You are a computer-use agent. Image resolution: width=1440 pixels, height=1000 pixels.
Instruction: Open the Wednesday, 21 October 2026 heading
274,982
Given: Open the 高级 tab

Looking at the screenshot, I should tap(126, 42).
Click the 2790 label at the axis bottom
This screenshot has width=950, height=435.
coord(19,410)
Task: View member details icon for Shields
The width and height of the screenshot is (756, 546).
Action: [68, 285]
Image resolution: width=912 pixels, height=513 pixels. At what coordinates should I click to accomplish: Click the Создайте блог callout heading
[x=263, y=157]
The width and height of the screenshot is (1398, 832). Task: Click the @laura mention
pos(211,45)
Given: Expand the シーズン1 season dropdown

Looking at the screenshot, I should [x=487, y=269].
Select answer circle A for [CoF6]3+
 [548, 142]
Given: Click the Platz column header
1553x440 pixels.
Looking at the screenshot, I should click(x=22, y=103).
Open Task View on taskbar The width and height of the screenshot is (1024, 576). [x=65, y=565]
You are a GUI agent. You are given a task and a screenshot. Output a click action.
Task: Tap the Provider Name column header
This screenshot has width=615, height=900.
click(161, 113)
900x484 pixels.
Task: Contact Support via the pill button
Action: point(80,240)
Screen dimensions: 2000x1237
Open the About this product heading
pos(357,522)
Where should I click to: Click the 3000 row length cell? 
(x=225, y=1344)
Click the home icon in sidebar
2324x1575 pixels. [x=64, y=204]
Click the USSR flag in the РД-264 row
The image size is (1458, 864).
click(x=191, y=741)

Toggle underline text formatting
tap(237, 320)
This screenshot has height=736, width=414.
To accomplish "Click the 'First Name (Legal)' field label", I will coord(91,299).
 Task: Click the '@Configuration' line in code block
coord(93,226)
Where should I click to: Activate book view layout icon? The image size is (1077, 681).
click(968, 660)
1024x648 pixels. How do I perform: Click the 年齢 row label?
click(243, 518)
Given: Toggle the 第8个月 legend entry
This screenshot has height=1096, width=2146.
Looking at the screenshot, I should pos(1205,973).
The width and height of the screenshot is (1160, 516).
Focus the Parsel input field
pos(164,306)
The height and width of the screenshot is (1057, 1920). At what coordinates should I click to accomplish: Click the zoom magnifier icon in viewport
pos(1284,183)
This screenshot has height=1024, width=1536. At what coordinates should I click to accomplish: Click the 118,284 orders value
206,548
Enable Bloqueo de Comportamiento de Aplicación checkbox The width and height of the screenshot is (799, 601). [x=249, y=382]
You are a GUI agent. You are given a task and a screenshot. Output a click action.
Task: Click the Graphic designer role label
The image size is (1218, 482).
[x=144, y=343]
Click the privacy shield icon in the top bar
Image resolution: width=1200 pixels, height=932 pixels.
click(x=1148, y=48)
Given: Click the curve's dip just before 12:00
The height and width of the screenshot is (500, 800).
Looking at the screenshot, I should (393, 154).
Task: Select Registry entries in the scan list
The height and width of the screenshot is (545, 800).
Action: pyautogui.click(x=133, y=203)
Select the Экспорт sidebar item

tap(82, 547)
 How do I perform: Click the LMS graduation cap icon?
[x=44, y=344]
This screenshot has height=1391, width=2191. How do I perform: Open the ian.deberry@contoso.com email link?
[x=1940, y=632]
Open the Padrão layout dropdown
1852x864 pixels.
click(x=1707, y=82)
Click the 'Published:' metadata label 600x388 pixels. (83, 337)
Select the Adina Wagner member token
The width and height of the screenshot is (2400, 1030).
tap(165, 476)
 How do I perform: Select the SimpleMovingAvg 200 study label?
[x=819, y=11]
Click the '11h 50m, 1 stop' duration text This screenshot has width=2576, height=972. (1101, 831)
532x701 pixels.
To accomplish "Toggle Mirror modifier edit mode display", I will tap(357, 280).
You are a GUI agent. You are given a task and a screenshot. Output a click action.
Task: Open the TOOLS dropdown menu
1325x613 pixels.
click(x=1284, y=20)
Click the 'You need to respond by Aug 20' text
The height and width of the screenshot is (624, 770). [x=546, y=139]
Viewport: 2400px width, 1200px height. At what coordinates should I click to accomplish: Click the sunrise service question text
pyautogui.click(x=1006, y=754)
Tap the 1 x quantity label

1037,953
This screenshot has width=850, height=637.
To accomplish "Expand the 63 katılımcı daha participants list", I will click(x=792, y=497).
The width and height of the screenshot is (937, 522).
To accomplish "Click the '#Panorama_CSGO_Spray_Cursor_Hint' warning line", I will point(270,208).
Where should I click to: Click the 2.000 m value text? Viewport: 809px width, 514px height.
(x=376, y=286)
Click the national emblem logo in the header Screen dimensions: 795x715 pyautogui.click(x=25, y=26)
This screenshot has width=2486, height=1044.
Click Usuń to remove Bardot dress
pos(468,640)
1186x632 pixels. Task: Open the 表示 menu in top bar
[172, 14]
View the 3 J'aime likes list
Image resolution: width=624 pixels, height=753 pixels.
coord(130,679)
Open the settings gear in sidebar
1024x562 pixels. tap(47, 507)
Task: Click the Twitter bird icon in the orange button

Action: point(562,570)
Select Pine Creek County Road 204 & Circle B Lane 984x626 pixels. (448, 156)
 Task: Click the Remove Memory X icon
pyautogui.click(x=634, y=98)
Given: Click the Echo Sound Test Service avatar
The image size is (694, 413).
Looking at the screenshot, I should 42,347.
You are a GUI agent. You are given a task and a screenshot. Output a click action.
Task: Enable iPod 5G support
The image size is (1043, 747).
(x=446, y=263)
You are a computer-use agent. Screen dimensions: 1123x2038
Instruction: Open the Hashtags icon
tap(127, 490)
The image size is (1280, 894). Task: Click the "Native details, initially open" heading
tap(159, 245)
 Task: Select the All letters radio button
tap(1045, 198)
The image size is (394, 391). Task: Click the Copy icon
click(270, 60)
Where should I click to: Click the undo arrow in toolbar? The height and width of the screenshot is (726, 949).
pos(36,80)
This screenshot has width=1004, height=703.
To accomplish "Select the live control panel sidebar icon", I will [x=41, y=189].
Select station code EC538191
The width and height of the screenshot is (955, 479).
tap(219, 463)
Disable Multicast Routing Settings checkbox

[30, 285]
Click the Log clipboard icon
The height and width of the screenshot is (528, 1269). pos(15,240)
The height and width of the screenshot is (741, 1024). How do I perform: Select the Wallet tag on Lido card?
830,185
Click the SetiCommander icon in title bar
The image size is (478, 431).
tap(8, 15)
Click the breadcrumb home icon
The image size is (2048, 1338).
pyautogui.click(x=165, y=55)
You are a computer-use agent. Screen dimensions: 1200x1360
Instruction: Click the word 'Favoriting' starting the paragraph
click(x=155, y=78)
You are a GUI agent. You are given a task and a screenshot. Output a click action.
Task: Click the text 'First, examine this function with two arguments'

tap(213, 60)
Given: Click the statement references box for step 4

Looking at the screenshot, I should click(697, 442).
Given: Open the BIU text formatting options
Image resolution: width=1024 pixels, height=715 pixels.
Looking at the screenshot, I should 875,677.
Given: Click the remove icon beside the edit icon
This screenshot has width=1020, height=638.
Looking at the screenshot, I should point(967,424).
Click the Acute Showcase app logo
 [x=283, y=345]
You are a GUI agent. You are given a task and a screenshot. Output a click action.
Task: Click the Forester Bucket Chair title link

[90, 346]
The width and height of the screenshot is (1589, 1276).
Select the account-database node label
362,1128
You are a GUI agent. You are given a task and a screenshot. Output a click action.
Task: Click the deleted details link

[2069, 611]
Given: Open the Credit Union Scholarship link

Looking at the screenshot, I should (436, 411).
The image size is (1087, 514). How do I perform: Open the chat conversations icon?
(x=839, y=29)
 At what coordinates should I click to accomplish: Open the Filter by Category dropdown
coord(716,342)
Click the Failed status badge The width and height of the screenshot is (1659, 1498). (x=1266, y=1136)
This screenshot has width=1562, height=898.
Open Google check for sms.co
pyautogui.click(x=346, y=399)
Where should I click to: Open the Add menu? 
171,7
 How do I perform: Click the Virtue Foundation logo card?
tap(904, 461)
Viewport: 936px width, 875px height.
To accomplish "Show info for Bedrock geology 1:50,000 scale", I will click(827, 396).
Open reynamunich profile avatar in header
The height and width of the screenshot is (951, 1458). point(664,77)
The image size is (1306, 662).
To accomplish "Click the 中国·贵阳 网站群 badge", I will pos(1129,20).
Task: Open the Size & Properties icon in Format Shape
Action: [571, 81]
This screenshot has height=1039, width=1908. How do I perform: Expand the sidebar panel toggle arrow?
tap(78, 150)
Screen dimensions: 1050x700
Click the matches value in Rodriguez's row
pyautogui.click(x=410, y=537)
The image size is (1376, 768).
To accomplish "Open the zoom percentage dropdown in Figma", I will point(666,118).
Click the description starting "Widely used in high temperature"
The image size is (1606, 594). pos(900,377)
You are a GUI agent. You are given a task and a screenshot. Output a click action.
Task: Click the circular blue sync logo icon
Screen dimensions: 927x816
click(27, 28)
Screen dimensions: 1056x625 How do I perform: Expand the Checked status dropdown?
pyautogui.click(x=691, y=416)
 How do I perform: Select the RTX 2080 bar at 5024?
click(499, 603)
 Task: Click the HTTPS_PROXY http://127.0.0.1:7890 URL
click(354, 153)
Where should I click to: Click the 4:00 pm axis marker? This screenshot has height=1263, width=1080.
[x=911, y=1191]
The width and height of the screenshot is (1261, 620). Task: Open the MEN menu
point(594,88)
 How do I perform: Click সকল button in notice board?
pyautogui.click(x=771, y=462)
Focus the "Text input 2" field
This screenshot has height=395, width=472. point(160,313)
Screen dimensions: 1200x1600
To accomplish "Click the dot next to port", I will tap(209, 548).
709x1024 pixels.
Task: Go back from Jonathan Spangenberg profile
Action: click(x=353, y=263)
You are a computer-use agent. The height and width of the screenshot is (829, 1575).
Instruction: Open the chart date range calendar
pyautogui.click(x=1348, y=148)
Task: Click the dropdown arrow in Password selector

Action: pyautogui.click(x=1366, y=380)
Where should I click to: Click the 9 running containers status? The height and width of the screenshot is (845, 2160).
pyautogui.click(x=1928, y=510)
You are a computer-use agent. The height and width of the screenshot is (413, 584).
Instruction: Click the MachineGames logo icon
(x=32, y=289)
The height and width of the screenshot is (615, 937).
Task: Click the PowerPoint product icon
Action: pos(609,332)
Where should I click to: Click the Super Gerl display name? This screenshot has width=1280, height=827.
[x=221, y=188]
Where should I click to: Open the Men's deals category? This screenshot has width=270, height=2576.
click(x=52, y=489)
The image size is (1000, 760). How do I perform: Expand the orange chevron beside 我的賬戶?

○ ○ ○ ○ ○

What you return should be exactly the lines above, starting at the one with "Click the Log clipboard icon" and ending at the one with "Click the SetiCommander icon in title bar", and nothing else.

_ANSWER FOR THIS EXERCISE_.
Click the Log clipboard icon
The height and width of the screenshot is (528, 1269). pos(15,240)
The height and width of the screenshot is (741, 1024). How do I perform: Select the Wallet tag on Lido card?
830,185
Click the SetiCommander icon in title bar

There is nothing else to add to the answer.